Prescott plans to import four billion gallons of groundwater a year, pumped from the aquifer that feeds the Verde River. There’ll be some hefty decisions to make along the way.
“I’m the Decider!” President Bush once declared in his own unique idiom. Prescott has its own Deciders, and clamoring for the City Council’s decisions are critical questions around importing water from the Big Chino aquifer. The pipeline project has been long years in the planning, but as the targeted July, 2009 first pumping date looms, pressure on the Deciders increases.
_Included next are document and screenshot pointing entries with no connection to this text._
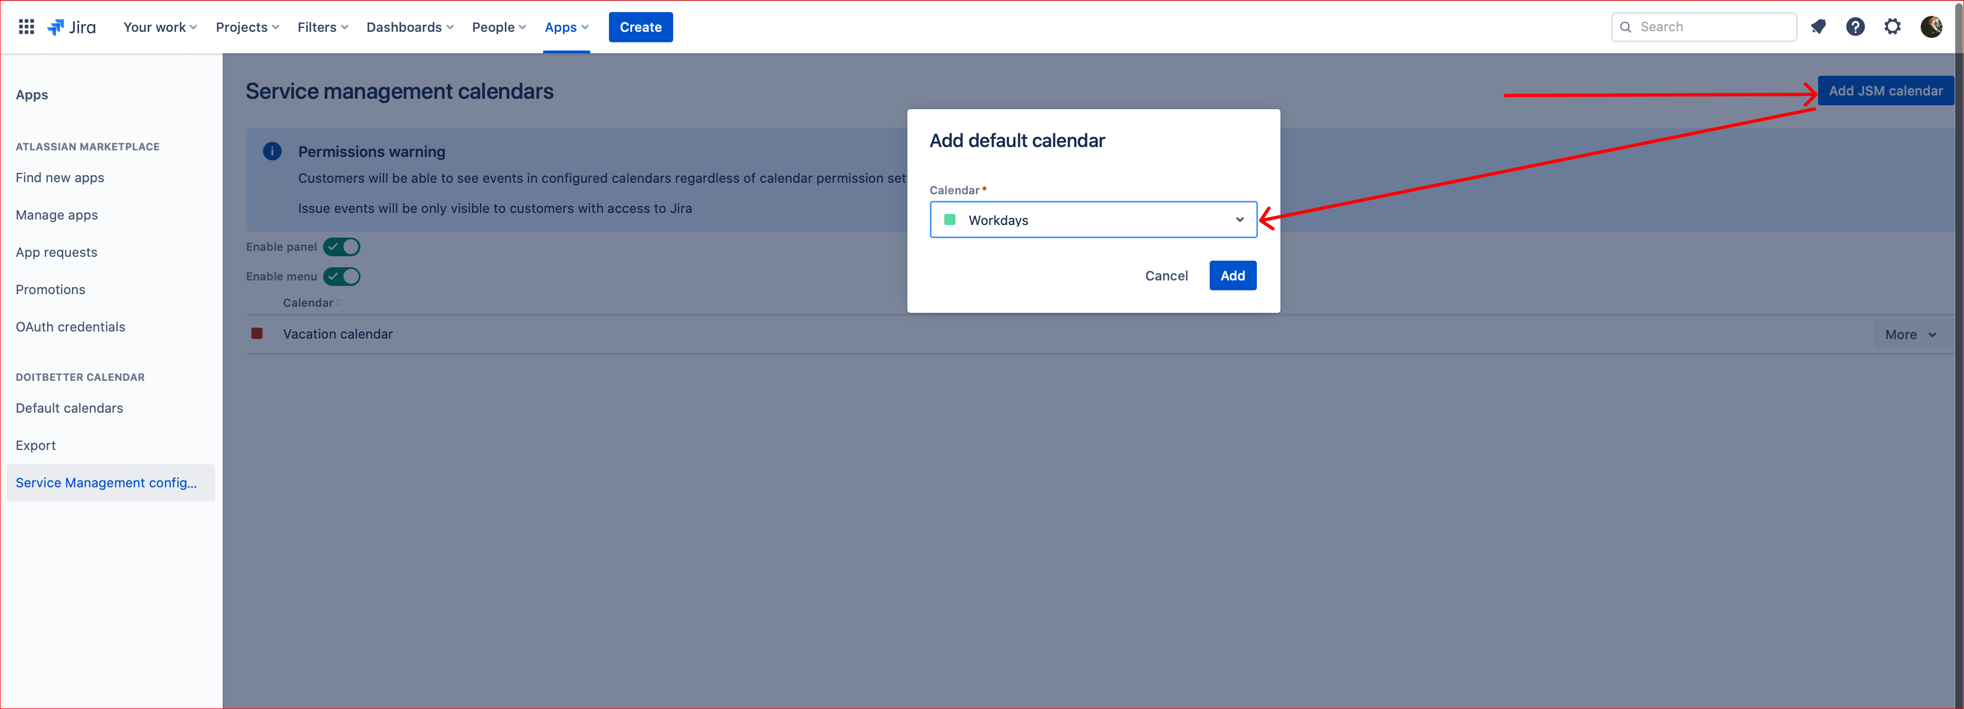Open Default calendars in sidebar
This screenshot has width=1964, height=709.
[69, 408]
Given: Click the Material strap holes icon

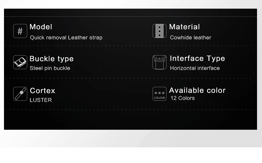Looking at the screenshot, I should (x=160, y=31).
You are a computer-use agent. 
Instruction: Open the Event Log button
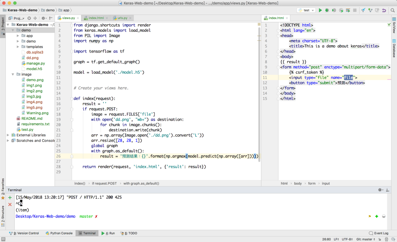(378, 233)
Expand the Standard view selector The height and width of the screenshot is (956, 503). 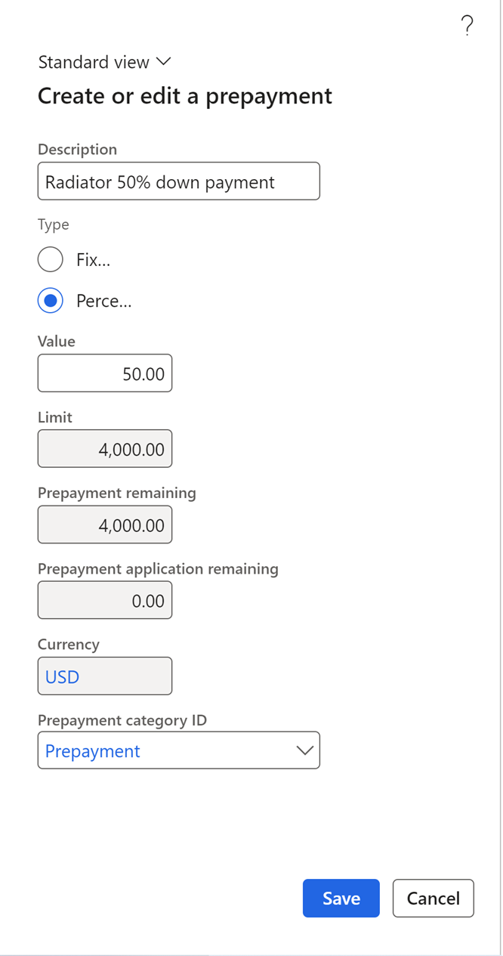coord(105,63)
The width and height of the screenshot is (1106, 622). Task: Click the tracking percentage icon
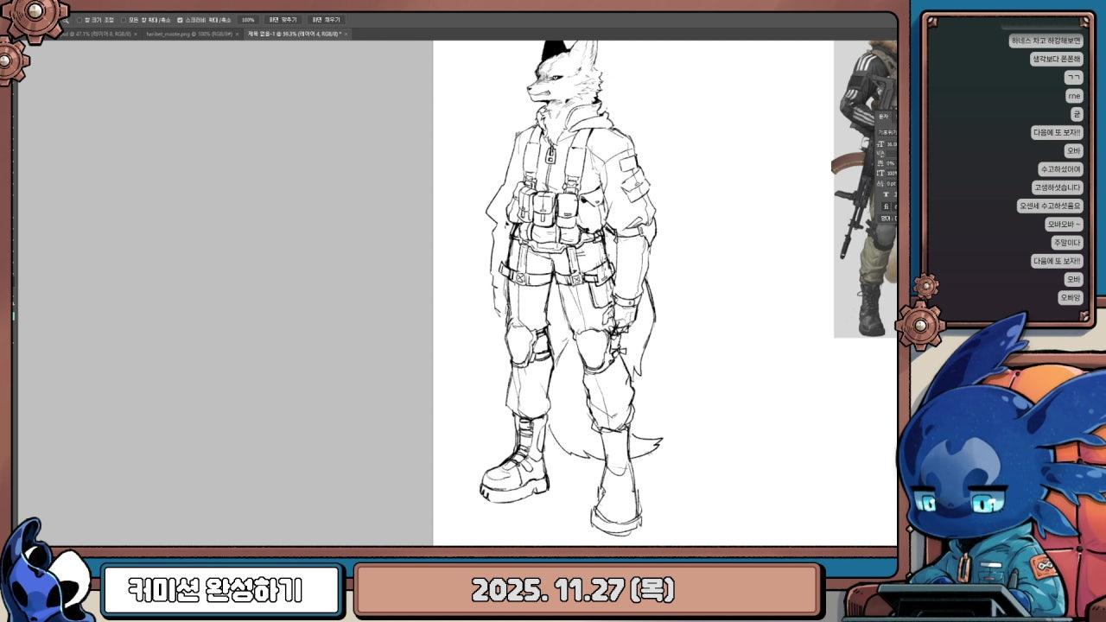(881, 163)
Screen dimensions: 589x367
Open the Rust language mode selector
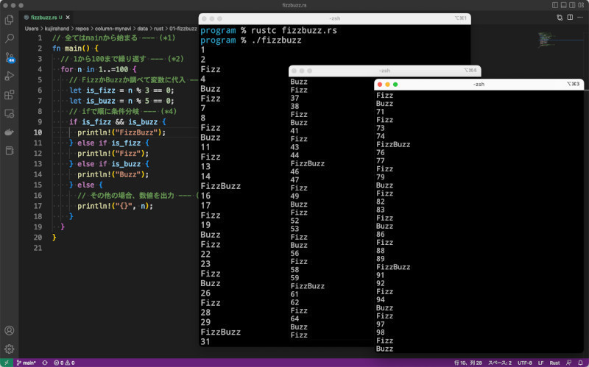(555, 363)
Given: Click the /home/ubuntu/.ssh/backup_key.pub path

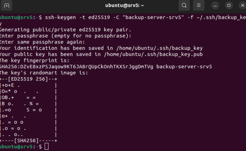Looking at the screenshot, I should 152,54.
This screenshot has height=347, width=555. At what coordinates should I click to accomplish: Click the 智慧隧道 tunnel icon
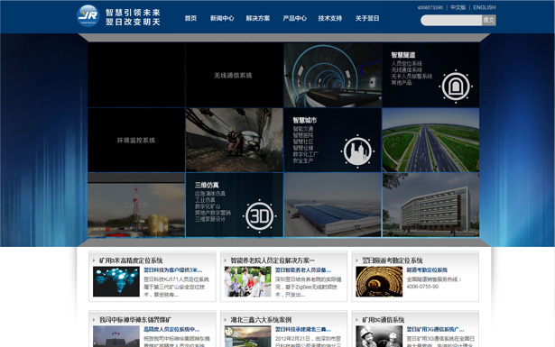[456, 87]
What they’re dealing with is no small garden hose. The City’s current plan envisions a 30-mile pipeline to carry up to 12,400 acre-feet of groundwater per year, running from the Big Chino Water Ranch through Paulden to the Chino Valley wellfield, Prescott’s current water source. Prescott Valley contracts for 45 percent of that water and shares in the $170 million project cost. Pumping on the projected scale will remove unprecedented volumes of water from the Big Chino aquifer, with uncertain but potentially destructive effects on the Verde River headwaters it feeds.
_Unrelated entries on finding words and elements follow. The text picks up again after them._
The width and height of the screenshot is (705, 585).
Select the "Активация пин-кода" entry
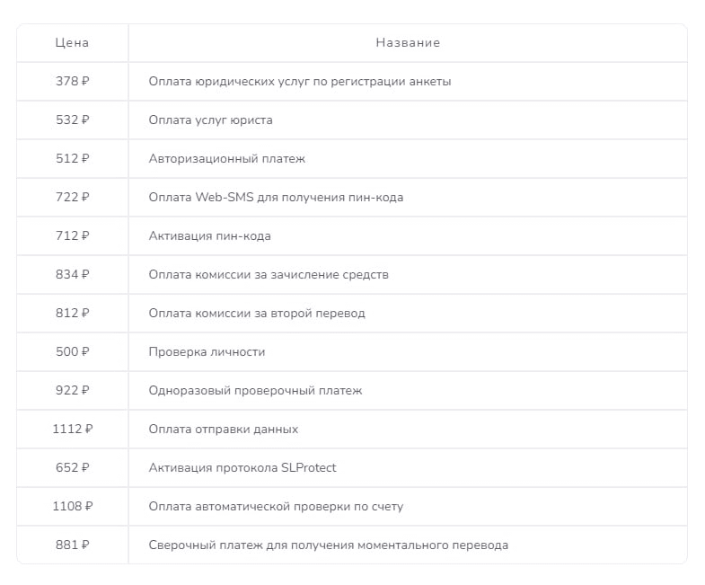[210, 236]
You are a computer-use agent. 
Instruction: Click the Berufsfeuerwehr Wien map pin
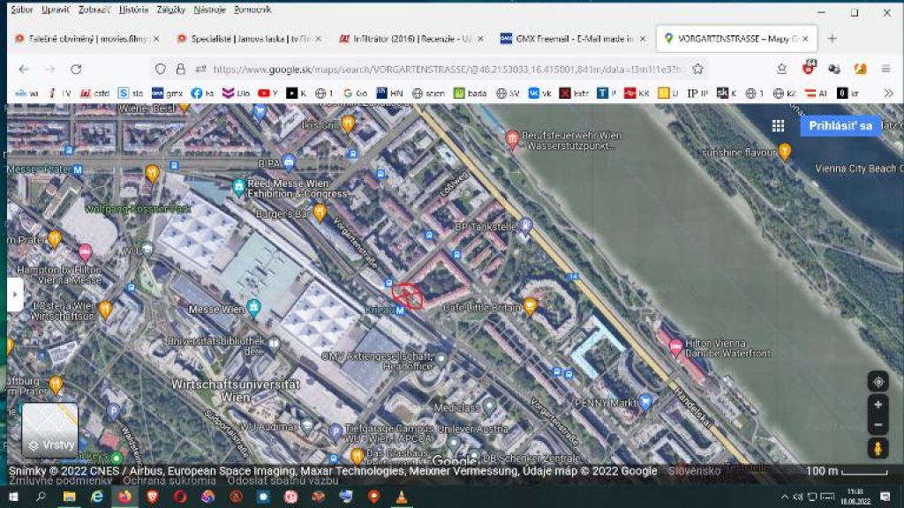pos(512,139)
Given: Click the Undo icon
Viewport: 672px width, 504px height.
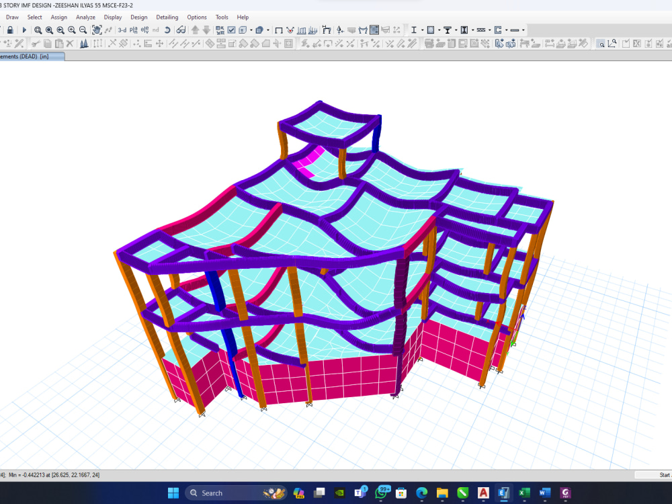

Council members have to make their best guesses given what they know. On each of the pipeline funding steps along the way, Councilman Bob Luzius has been the lone member voting against the step. Why? It’s no simple story of opposition to importing water from the Big Chino, and in mid-March, at least one of the darkest clouds over the pipeline, from Luzius’s perspective, finally received the attention he has always advocated.